Imagine getting a puppy, spending years trying to train it, and then just after it has finally started to learn, someone leaves the gate open in the backyard and the dog runs away, never to return.
That’s kind of like what happened in Orlando with Mario Hezonja. Hezonja being the puppy, the organization being the one that left the gate open.
Just when Hezonja began to show sporadic flashes of the potential that led Orlando to select him with the fifth pick in the 2015 NBA Draft, he is on his way to a new team. Left behind are Magic fans wondering if Hezonja’s flashes will become a steady bright light as he gets more opportunity in another city and uniform.
Hezonja, who agreed to a one-year, $6.5 million deal with the Knicks on Sunday, is not without blame for his disappointing three-year tenure with the Magic. With the talent and swagger that the Croatian sharpshooter brought to Orlando, he had the tools needed to thrive and then, well, things like this would happen....
But then he would show that tantalizing potential and do something like this….
One of the areas Mario Hezonja has shown some skill is in transition, where he ranked in the 59th percentile in points per possession as a ball-handler this past season, via Synergy Sports. He can also be a nifty passer sometimes. Watch this bounce pass on the break to Gordon. pic.twitter.com/WKtVivZHBg— Mike Vorkunov (@MikeVorkunov) July 2, 2018
.…and Magic fans would hope it was the beginning of Hezonja putting it together and shedding the “bust” label that was bestowed upon him. If he ever does so for good, it won’t be in Orlando. Not after Hezonja signed with the Knicks for just $1.3 million more than the Magic could have offered him because New York is expected to give him more minutes than the Magic could afford him.
Hezonja said he would have loved to spend his entire career in Orlando. Still, he left. Not for money, but for opportunity.
And that’s where the organization can be blamed.

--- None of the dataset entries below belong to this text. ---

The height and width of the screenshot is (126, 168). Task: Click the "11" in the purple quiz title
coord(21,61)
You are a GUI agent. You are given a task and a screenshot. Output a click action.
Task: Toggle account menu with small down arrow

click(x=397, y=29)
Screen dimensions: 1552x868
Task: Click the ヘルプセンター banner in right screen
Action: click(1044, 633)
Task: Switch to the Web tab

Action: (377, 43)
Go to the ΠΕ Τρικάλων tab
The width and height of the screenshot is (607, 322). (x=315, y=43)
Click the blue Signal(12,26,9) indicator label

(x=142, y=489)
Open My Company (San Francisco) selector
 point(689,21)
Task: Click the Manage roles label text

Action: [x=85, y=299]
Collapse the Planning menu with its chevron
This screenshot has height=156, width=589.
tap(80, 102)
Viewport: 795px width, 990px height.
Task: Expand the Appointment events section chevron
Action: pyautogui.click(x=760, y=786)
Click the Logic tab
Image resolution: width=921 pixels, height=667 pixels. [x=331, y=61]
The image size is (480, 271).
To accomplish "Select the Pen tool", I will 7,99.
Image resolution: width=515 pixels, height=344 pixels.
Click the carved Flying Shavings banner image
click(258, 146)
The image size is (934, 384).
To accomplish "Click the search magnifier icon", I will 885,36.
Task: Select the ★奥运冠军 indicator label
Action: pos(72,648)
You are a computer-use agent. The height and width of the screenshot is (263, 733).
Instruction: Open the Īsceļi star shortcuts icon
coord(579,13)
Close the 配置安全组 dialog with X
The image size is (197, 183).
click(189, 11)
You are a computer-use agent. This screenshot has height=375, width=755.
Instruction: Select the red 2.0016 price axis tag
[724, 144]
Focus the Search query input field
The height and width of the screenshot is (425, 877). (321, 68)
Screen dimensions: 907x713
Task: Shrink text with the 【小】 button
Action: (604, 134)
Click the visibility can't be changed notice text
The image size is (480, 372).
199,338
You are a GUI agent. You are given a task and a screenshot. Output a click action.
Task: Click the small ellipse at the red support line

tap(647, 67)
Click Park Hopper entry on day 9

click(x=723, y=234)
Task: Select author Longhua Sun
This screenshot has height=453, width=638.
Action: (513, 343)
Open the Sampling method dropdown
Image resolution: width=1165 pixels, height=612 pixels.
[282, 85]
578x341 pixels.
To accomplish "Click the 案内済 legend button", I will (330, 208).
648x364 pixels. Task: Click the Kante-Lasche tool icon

And by “organization,” it’s not only in reference to the current front office regime of Jeff Weltman and John Hammond. Sure, they deserve part of the blame in their mishandling of Hezonja’s fourth-year option, which they declined in October. They inherited a 22-year old that looked lost at times on both ends, showed none of the confidence or cockiness he displayed overseas, and who regressed in his second season, scoring 4.9 points per game on 35.5 percent shooting in 14.8 minutes per game. Those circumstances and numbers don’t exactly send front office execs rushing to their computers to finalize the paperwork on a fourth-year option.
Still, Hezonja was only 22 at the time and the Magic had a lengthy rebuild ahead of them. Couldn’t Weltman and Hammond have simply exercised the option and bought themselves an extra year to monitor Hezonja’s development and/or traded him if he showed no improvement or simply proved he wasn’t a fit with the Magic?
But long before Weltman and Hammond came to Orlando, the misuse of Hezonja began and the path that would lead him out of Orlando began to get paved.
Hezonja played under two different coaching staffs in his first two seasons, making his transition all the more difficult (and Scott Skiles isn’t exactly the type of coach that handles rookies with kid gloves). On the wing he was behind players such as Victor Oladipo, Evan Fournier, Terrence Ross and Jonathon Simmons. When Frank Vogel went to a smaller lineup and shifted Hezonja to power forward, he was buried behind the likes of Aaron Gordon, Serge Ibaka, Jeff Green, and Jonathan Isaac.
It wasn’t until injury struck that Hezonja received consistent minutes with Orlando, averaging 16.4 points and 5.2 rebounds during an 11 game stretch from January 30 to February 24. This is when it started to appear that, if the Magic could have a do-over, that fourth-year option probably would have been picked up.
Had it not been for injuries, the outrage over Hezonja’s departure by some fans may not be as loud as it is today. But the true outrage should have come when some of the players who suffered injuries were given the chance to play in front of Hezonja in the first place.
Hezonja’s opportunity in Orlando came just in time to be too late, which is the fault of the old Magic regime. Then when the Magic had options, when they had control, they gave all of it to Hezonja, which in hindsight is the fault of the new regime.
Hezonja may never prove that he was worthy of being the fifth pick in the draft, the next international superstar, or the player who was once asked if he went to go see soccer legend Lionel Messi play and responded, “Let Messi come see me.”
He was worthy of one more season with the Magic. But the gate was left open.